■ Work to be completed ■
Quote the lines below exactly, from the one that holds "This screenshot has height=1032, width=1176." through the final line of the records, and only those.

■ Data for the task ■
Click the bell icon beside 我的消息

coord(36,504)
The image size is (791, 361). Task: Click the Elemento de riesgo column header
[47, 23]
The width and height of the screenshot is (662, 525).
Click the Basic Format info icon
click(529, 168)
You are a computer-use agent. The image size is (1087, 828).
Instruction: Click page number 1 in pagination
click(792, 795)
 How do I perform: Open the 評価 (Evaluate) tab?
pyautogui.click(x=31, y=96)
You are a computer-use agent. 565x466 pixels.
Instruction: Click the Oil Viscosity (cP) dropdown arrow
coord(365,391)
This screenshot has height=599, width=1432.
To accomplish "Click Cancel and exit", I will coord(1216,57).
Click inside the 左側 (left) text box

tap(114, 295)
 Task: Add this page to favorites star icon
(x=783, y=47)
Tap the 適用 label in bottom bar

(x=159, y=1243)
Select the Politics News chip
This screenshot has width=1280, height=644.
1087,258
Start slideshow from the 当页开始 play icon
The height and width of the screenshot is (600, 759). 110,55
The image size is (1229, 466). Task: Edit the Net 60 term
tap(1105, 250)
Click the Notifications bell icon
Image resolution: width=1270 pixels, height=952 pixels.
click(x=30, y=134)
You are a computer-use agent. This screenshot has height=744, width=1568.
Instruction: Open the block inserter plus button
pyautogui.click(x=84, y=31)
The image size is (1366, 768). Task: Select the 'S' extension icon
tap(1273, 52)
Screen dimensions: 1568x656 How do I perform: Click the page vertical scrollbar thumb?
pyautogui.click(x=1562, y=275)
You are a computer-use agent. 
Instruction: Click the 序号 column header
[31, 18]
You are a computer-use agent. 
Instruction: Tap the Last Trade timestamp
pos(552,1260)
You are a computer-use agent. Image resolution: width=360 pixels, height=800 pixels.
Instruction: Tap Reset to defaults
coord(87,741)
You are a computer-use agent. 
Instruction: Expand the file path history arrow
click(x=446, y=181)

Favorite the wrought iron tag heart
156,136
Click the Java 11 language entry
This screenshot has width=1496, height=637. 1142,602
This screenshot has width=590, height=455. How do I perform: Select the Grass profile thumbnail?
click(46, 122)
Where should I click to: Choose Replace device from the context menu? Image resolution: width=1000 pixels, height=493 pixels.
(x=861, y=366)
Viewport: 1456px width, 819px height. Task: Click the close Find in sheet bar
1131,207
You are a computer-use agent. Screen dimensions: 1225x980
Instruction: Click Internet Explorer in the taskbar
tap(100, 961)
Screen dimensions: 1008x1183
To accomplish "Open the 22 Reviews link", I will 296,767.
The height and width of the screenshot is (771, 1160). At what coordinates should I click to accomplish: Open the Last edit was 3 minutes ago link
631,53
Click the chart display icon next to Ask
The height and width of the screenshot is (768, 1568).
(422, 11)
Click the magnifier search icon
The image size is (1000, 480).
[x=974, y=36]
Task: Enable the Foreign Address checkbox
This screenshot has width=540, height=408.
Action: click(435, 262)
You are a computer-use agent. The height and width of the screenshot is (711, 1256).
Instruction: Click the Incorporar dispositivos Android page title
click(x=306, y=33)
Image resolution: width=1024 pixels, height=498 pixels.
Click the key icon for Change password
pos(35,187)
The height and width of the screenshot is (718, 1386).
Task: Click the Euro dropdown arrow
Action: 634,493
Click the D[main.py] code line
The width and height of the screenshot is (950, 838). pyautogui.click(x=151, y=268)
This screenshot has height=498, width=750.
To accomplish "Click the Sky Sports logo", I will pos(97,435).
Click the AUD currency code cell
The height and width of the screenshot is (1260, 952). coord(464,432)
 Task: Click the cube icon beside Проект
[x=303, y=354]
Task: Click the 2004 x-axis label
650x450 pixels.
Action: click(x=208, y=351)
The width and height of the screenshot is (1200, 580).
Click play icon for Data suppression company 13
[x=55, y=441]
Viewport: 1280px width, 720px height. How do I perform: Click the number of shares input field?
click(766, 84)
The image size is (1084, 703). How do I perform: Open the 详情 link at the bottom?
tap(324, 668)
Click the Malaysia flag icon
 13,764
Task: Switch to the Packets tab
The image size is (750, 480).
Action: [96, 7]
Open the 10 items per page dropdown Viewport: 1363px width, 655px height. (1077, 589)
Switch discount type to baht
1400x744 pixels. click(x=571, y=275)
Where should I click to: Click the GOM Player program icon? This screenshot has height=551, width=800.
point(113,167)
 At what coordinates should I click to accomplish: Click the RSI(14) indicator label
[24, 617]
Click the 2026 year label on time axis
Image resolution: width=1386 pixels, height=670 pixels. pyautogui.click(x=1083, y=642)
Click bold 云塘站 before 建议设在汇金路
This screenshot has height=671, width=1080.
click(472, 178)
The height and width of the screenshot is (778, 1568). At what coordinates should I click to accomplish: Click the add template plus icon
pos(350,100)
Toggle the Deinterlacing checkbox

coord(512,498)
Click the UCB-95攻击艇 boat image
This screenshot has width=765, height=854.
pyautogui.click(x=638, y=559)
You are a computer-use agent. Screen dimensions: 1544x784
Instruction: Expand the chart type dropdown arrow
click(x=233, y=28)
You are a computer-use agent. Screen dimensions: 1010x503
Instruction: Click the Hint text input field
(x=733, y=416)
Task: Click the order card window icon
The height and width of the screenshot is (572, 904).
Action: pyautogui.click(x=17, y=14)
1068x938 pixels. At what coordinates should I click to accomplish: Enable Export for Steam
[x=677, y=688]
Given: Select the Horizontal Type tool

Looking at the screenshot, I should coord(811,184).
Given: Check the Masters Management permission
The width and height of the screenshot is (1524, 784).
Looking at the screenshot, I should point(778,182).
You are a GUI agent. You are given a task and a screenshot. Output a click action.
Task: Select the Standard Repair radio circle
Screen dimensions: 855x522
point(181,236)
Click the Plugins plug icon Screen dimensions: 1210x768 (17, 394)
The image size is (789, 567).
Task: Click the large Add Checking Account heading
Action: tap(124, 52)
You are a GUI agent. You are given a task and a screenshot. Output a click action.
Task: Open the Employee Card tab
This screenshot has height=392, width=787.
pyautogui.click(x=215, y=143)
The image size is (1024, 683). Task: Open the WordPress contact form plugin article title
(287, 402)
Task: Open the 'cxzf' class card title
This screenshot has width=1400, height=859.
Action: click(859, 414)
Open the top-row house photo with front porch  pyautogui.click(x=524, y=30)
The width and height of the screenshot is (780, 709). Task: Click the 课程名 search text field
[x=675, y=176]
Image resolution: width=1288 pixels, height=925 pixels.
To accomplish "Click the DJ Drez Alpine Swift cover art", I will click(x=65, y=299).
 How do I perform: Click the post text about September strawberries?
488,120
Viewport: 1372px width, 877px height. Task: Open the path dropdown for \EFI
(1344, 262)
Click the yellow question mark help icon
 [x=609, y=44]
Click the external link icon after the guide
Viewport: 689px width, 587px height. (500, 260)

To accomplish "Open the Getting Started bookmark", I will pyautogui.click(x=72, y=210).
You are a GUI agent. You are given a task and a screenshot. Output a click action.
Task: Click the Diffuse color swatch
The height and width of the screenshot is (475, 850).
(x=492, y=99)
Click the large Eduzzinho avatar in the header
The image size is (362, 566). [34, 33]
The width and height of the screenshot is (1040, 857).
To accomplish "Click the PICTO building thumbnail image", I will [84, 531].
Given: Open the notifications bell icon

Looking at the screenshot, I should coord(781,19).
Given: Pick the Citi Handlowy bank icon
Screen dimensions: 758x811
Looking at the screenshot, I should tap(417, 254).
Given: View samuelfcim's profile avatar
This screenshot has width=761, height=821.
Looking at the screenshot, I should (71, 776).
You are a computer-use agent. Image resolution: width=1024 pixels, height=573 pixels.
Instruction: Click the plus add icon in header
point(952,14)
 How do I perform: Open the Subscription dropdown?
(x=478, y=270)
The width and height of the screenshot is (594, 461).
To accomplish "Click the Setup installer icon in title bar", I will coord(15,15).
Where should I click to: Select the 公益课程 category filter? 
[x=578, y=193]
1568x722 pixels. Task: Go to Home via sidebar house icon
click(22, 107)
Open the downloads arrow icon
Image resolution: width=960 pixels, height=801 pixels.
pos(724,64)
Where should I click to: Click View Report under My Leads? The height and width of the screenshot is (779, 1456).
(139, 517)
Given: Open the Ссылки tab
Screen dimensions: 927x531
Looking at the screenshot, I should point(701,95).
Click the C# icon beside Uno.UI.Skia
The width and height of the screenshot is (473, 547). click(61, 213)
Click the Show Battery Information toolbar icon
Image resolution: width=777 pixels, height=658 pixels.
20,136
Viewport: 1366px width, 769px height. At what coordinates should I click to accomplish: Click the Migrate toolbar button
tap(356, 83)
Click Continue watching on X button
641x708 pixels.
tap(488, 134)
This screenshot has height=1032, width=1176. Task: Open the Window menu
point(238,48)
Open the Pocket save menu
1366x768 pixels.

■ Solved exercise ■
This screenshot has height=1032, width=1176. Task: Open the Window menu
point(238,48)
Open the Pocket save menu
1366x768 pixels.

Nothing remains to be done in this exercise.